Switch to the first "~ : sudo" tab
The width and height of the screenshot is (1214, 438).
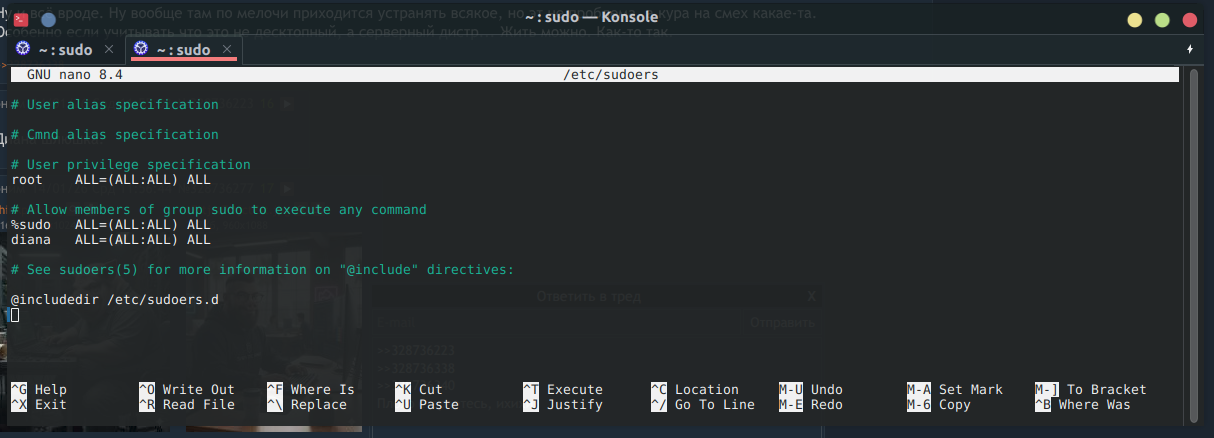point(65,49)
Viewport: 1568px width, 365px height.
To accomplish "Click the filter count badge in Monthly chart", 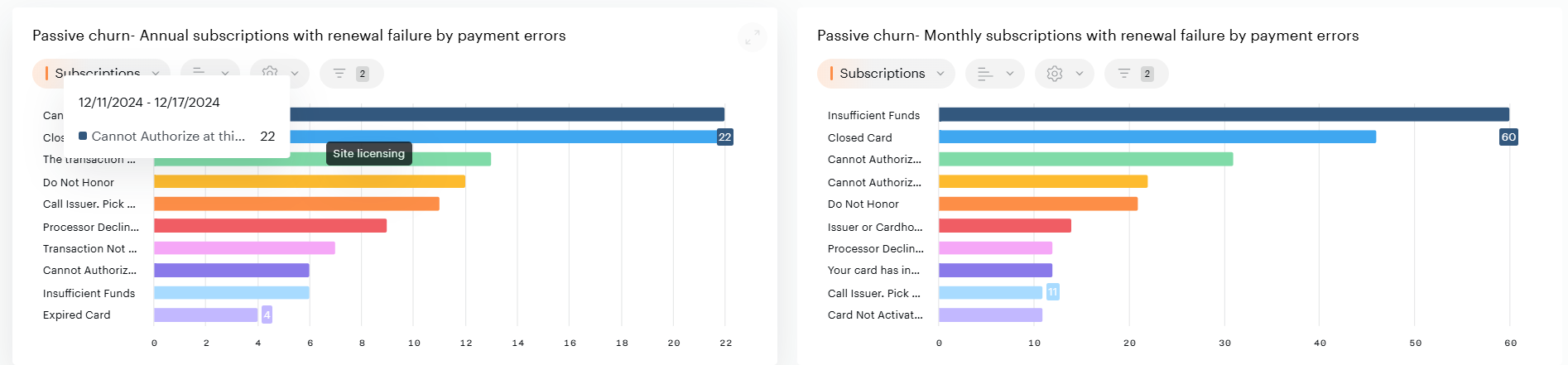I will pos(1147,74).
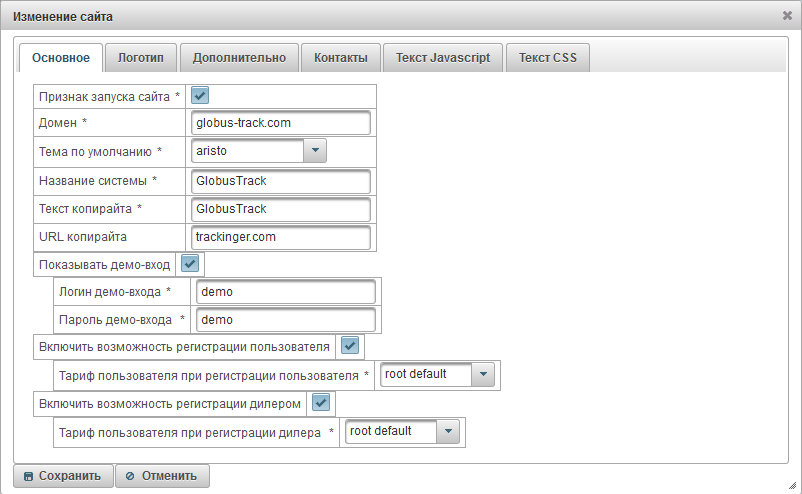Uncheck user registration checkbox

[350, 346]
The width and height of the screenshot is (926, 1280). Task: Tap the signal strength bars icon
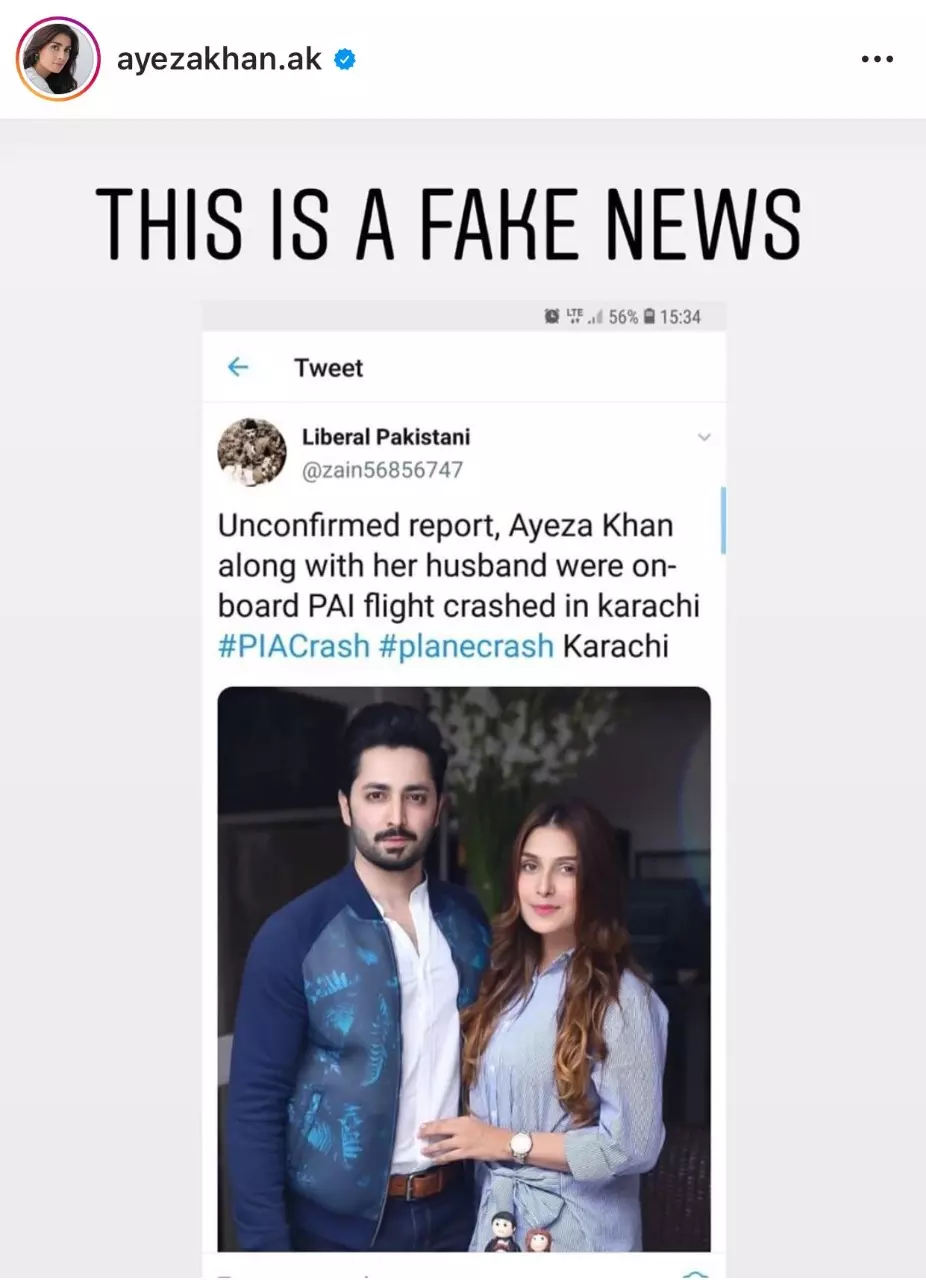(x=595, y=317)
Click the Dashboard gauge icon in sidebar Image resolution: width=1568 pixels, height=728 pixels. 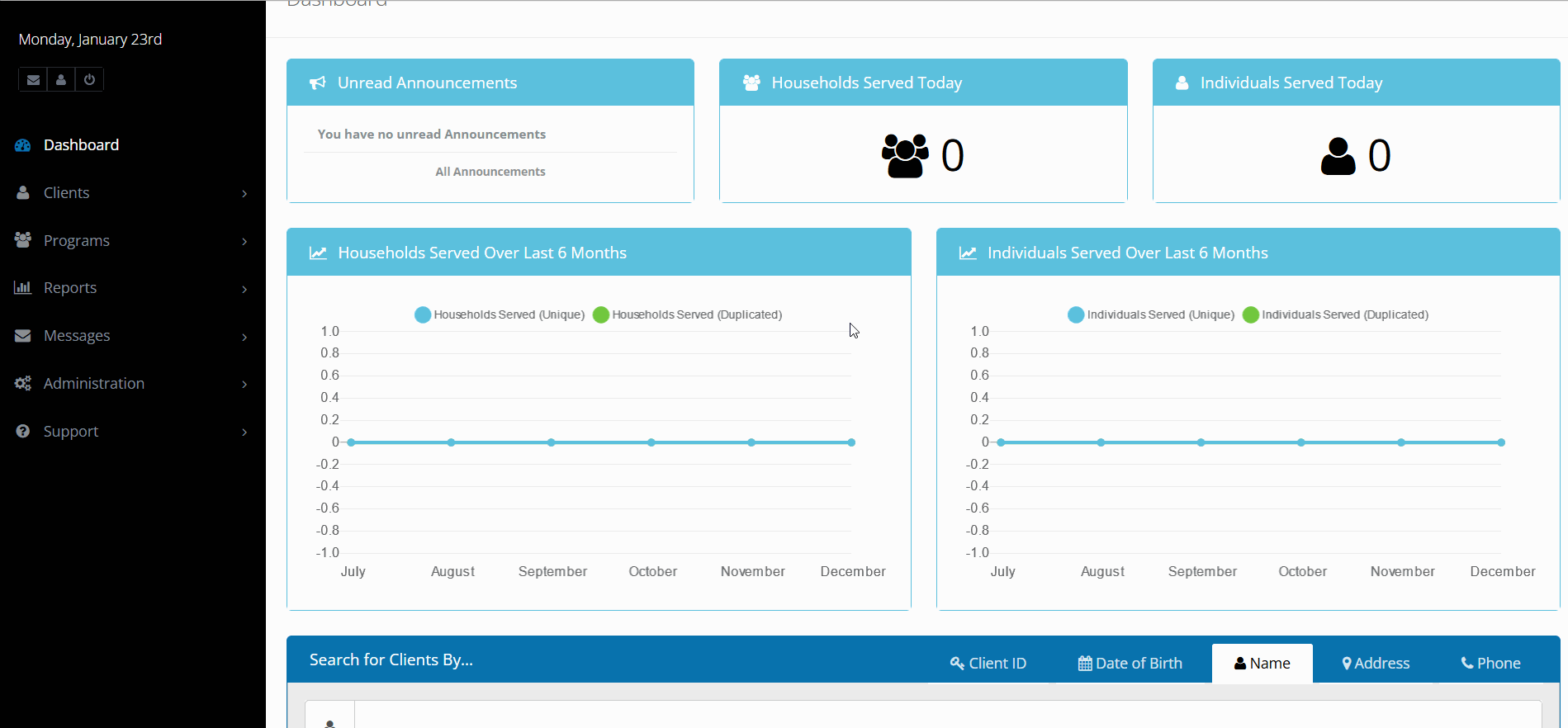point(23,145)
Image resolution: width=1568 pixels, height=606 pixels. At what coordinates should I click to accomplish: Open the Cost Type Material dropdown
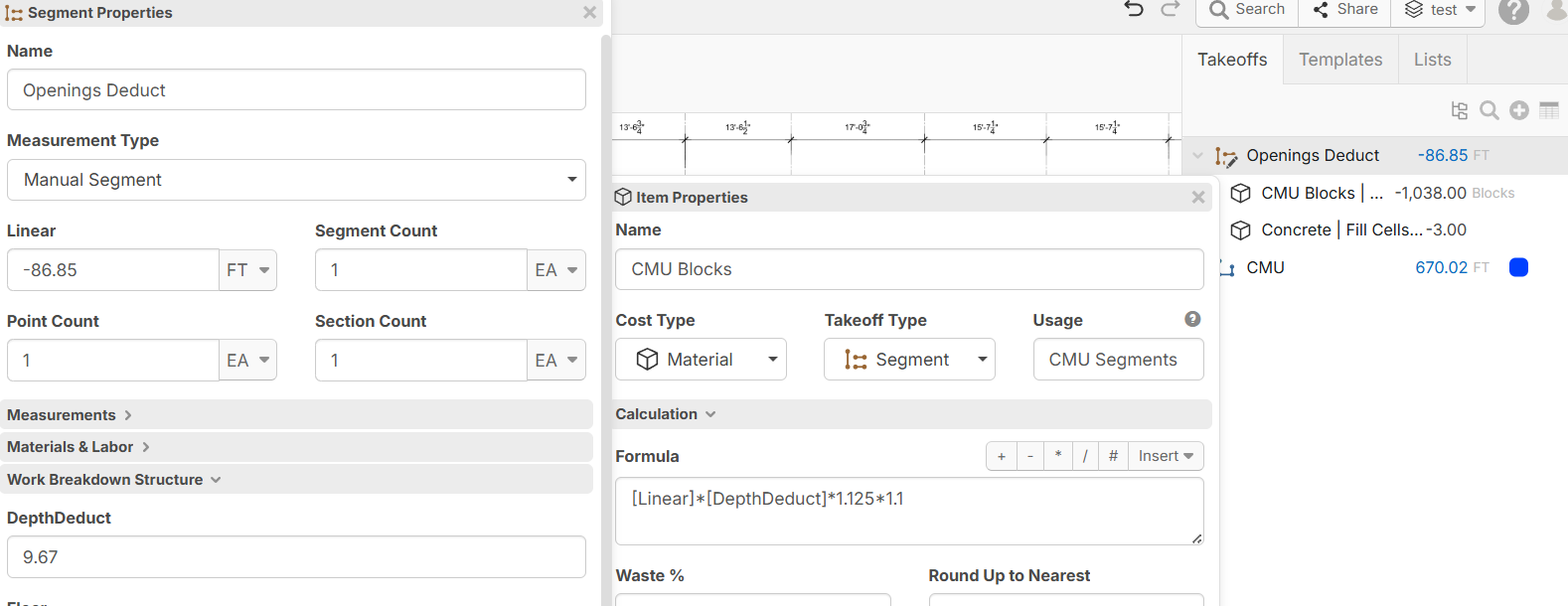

######

--- TASK DETAILS ---
Tally the lines in the data above that contain the word "screenshot", and reply with only the number.

--- ANSWER IN FULL ---
2